Melihat ini, Sam-ok alias bekas Koksu Nepal yang merasa sudah mengenal betul
tingkat kepandaian nona muda itu, cepat meloncat maju.
“Eh, Nona,
mengapa engkau membela musuh? Hayo kau menyerah sebelum terpaksa aku
menangkapmu dan menyerahkanmu kepada Ngo-ok untuk dipermainkan habis habisan!”
Ternyata Sam-ok memandang rendah kepada nona ini. Memang betul bahwa nona ini
telah merobohkan enam orang itu, akan tetapi Sam-ok pun memandang rendah kepada
enam orang itu. Sambil menyeringai dia mementang kedua lengannya dan melangkah
maju, sikapnya menakutkan.
Kemarahan
Hwee Li makin memuncak. “Keparat, engkau ini manusia busuk, di mana mana selalu
mendatangkan kejahatan. Engkau harus menebus kematian Locianpwe itu dengan
nyawamu yang tak berharga!”
“Huh, bocah
tak tahu diri!” Sam-ok Ban Hwa Sengjin marah sekali dan menubruk ke depan.
Gerakannya cepat bukan main dan ada angin berputar yang mengurung diri Hwee Li
hingga dara itu sukar mencari jalan keluar dari serangan ini. Kedua tangannya
yang besar itu mencengkeram dari kanan kiri.
Hwee Li
memang tak berniat untuk mengelak. Melihat kedua tangan itu menyambar, dia pun
lalu menyambut dengan kedua lengannya pula, menangkis sambil mengerahkan tenaga
dari pusarnya.
“Dukkk!
Desss...!”
Hebat sekali
benturan antara sepasang lengan yang besarnya melebihi betis Hwee Li sendiri
dengan dua lengan kecil halus dari dara itu. Tubuh Ban Hwa Sengjin terpental
sampai empat meter dan dia terbanting jatuh, debu mengepul dan dia bangkit
sambil menyeringai karena tulang lengan kirinya patah!
Melihat ini
Twa-ok terkejut dan dia mengeluarkan bentakan nyaring, menubruk ke arah Hwee Li
dengan mengerahkan seluruh tenaganya. Kembali Hwee Li menyambut tanpa mengelak,
melainkan tiba-tiba dia berlutut dengan kaki kiri, tangan kiri menekan tanah
dan tangan kanan dipukulkan atau didorongkan ke depan dengan tangan terbuka.
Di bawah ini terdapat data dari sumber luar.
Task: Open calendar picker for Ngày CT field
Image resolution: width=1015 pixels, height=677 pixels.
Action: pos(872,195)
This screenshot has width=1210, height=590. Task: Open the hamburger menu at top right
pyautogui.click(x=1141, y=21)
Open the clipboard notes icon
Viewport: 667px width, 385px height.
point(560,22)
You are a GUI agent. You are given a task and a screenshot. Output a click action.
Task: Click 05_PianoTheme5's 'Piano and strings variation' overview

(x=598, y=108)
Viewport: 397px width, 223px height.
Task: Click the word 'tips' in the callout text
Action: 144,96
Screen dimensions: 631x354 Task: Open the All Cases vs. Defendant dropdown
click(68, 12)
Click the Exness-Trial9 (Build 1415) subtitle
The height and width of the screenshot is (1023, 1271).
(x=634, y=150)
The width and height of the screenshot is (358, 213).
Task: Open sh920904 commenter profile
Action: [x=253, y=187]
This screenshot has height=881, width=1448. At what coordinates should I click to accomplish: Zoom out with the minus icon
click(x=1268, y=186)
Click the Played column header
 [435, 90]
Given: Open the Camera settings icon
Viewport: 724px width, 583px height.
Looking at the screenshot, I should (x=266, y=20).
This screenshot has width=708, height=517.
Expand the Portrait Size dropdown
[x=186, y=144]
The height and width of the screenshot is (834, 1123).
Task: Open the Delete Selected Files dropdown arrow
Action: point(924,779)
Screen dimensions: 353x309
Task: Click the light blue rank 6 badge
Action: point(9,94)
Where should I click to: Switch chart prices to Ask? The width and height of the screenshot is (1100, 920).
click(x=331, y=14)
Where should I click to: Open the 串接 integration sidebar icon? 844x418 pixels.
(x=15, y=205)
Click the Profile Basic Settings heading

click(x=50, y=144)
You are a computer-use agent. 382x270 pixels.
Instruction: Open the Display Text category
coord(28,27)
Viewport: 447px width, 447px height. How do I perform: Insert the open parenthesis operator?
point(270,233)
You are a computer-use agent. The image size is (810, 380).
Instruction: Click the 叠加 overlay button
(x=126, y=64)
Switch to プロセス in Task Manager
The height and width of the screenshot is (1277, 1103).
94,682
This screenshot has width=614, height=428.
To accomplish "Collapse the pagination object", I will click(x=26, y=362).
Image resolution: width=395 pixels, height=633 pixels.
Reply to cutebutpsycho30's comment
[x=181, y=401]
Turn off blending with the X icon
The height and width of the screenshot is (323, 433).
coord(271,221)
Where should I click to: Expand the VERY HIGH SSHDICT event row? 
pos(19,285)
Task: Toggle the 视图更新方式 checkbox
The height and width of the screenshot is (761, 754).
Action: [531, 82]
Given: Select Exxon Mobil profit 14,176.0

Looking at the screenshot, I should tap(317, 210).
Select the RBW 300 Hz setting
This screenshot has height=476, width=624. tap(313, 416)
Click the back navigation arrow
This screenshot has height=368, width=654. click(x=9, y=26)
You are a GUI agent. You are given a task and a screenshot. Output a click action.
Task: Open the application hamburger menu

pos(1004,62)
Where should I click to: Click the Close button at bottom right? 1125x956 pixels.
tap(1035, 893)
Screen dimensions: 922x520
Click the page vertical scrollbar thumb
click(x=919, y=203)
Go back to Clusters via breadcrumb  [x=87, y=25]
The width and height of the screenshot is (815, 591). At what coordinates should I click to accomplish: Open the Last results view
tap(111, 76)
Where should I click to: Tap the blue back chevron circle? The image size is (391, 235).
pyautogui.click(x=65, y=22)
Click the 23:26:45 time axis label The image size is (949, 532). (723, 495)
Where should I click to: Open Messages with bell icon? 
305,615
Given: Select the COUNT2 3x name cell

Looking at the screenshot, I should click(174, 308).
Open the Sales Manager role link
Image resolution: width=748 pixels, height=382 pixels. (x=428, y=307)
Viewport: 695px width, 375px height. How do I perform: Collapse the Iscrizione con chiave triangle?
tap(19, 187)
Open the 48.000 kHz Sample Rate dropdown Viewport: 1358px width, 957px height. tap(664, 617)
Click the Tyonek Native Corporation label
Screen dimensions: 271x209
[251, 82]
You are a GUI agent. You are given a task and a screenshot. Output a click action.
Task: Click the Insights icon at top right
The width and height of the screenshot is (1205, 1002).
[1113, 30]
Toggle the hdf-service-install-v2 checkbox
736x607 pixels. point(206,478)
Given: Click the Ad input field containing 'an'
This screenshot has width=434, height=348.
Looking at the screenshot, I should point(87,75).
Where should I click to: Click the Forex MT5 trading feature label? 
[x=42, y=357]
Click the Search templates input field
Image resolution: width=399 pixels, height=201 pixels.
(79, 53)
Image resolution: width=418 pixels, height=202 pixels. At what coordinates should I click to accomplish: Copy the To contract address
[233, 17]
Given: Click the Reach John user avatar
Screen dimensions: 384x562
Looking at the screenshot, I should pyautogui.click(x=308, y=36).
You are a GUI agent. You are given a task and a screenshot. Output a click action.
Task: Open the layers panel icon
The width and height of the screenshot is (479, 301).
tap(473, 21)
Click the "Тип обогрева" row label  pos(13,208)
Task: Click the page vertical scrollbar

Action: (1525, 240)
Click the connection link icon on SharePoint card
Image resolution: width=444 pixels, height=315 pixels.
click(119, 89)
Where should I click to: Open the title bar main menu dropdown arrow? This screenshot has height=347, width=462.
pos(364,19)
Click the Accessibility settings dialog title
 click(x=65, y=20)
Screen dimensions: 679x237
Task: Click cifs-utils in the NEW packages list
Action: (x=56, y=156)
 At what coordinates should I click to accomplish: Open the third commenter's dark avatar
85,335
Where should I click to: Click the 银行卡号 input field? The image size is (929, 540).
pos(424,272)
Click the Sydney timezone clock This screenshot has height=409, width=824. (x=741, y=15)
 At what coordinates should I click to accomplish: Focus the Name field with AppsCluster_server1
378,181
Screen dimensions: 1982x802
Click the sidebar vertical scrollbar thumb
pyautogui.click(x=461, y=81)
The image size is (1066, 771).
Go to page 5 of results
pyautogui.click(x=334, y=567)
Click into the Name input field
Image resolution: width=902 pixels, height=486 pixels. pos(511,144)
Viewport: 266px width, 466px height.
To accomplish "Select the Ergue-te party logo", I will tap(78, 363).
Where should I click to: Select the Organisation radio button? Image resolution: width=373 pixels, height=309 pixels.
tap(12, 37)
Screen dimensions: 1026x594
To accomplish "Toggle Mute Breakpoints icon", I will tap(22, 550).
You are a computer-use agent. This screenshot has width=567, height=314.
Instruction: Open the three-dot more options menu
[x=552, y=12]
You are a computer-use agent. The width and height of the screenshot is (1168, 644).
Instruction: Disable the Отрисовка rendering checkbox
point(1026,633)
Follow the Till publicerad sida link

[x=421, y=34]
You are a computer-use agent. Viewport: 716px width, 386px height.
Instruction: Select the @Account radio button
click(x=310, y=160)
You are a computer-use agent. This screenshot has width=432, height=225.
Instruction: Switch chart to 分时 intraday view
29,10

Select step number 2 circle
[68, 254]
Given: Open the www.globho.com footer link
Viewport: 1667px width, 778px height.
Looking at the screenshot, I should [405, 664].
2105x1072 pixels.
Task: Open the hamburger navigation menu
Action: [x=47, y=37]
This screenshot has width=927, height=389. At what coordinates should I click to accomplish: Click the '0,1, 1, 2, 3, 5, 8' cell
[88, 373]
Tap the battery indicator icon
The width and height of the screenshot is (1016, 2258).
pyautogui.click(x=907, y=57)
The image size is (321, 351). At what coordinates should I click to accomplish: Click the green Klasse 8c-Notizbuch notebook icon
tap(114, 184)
Inilah pukulan dari jurus Cui-beng Pat-ciang, dengan mengandalkan tenaga yang
meminjam tekanan pada bumi.
“Desssss...!”
Tubuh orang
pertama dari Im-kan Ngo-ok itu terputar-putar dan dia nyaris terbanting kalau
saja dia tidak cepat meloncat dan membuat salto untuk mematahkan daya luncur
tubuhnya. Dia tidak terluka, tetapi merasa dadanya sesak dan dia memandang
dengan mata terbelalak ke arah Hwee Li! Kemudian dia membalikkan tubuh dan
berseru kepada empat orang saudaranya, “Pergi... angin keras!” Itulah tanda
bahwa pihak musuh terlalu kuat dan lima orang Im-kan Ngo-ok itu pun
berlari-larian secepatnya dengan hati jeri.
Suma Han
yang menderita luka berdiri sambil memandang dara itu penuh rasa kagum. “Ahh...
sungguh hebat, engkau agaknya telah menerima ilmu-ilmu dari Locianpwe ini,
Nona...”
Hwee Li
hanya mengangguk, sikapnya dingin. Akan tetapi pada saat itu, wajah Suma Han
menjadi pucat dan orang tua ini mengatupkan bibir kuat-kuat menahan nyeri,
kemudian tubuhnya bergoyang-goyang. Hwee Li memandang wajah itu dan teringatlah
dia kepada Kian Lee. Betapa miripnya wajah itu dengan wajah kekasihnya. Timbul
rasa kasihan di dalam hatinya.
“Kau... kau
terluka, Locianpwe...?”
Suma Han
menarik napas panjang. “Sedikit tidak mengapa. Untung ada engkau yang hebat,
Nona. Siapa namamu?”
“Nama saya
Kim Hwee Li, Locianpwe.”
Hwee Li
menanti dengan jantung berdebar, akan tetapi nama itu tidak mendatangkan
pengaruh apa-apa terhadap pendekar itu sehingga legalah hatinya. Pendekar ini
belum pernah mendengar namanya dan tidak tahu bahwa dialah dara yang tadi
dicelanya sebagai puteri penjahat Hek-tiauw Lo-mo dan anak kandung pemberontak
Kim Bouw Sin!
“Sebut saja
aku paman, Hwee Li. Dengan kepandaian yang kau miliki, lewat beberapa tahun
lagi saja belum tentu aku akan dapat menandingimu, maka jangan menyebutku
locianpwe. Kalau tidak ada engkau yang agaknya telah mewarisi ilmu-ilmu hebat
dari Dewa Bongkok, kiranya sekarang aku sudah mati pula seperti dia. Ahhh,
kasihan, seorang tokoh besar harus tewas dalam kesunyian. Kita harus
menyempumakan semua jenazah itu dan memperabukan mereka.”
“Semua?”
Hwee Li bertanya, heran. “Juga jenazah delapan orang itu?”
Suma Han
mengangguk, berbalik dia bertanya, “Ya, mengapa tidak?”
“Tentu saja
aku hanya ingin menyempumakan jenazah Locianpwe itu saja, Lo... ehhh, Paman.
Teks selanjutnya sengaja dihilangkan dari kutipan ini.